**What you should do:**
Only the lines from the one containing "The height and" through the end of the data belong in the answer; reproduce them exactly.

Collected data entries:

---------------

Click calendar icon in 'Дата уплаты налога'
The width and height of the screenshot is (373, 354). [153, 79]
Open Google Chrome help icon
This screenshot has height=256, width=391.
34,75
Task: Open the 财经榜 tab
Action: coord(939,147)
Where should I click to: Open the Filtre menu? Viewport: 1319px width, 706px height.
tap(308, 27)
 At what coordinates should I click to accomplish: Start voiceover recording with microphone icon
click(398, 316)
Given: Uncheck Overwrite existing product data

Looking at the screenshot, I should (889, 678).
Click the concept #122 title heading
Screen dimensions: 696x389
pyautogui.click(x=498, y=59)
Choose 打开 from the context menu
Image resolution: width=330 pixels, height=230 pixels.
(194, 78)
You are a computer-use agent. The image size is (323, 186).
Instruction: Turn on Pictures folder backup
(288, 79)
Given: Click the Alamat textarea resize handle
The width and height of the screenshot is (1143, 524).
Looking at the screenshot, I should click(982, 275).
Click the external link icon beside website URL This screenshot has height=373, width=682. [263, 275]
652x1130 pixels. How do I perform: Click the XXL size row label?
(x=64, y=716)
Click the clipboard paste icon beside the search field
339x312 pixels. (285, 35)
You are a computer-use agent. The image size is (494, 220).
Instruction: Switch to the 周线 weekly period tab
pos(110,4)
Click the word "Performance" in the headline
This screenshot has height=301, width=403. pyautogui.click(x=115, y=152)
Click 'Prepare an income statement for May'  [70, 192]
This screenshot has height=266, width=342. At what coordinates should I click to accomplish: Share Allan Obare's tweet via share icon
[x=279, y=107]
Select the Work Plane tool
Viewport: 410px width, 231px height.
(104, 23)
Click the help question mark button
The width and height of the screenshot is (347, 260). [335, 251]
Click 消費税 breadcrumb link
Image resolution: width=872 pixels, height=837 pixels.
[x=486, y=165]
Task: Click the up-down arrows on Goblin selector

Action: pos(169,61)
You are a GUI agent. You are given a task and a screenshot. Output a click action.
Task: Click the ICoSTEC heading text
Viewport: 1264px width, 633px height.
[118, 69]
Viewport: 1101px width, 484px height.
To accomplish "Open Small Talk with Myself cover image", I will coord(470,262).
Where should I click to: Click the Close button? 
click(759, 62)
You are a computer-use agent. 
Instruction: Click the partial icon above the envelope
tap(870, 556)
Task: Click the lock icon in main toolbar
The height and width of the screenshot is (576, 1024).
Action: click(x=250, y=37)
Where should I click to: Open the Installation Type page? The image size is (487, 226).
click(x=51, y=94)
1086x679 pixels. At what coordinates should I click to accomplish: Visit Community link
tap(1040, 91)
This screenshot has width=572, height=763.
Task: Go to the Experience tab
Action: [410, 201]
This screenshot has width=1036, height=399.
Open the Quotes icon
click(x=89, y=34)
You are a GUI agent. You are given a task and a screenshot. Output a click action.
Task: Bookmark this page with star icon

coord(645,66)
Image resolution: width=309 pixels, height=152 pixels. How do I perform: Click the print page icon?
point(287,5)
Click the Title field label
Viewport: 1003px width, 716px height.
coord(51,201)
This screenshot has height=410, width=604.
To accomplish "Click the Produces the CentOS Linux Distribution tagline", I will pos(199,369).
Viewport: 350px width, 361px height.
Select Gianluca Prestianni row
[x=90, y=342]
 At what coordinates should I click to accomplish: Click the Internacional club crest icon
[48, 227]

---------------

**Response to this task:**
The height and width of the screenshot is (576, 1024).
Action: click(x=250, y=37)
Where should I click to: Open the Installation Type page? The image size is (487, 226).
click(x=51, y=94)
1086x679 pixels. At what coordinates should I click to accomplish: Visit Community link
tap(1040, 91)
This screenshot has width=572, height=763.
Task: Go to the Experience tab
Action: [410, 201]
This screenshot has width=1036, height=399.
Open the Quotes icon
click(x=89, y=34)
You are a GUI agent. You are given a task and a screenshot. Output a click action.
Task: Bookmark this page with star icon

coord(645,66)
Image resolution: width=309 pixels, height=152 pixels. How do I perform: Click the print page icon?
point(287,5)
Click the Title field label
Viewport: 1003px width, 716px height.
coord(51,201)
This screenshot has height=410, width=604.
To accomplish "Click the Produces the CentOS Linux Distribution tagline", I will pos(199,369).
Viewport: 350px width, 361px height.
Select Gianluca Prestianni row
[x=90, y=342]
 At what coordinates should I click to accomplish: Click the Internacional club crest icon
[48, 227]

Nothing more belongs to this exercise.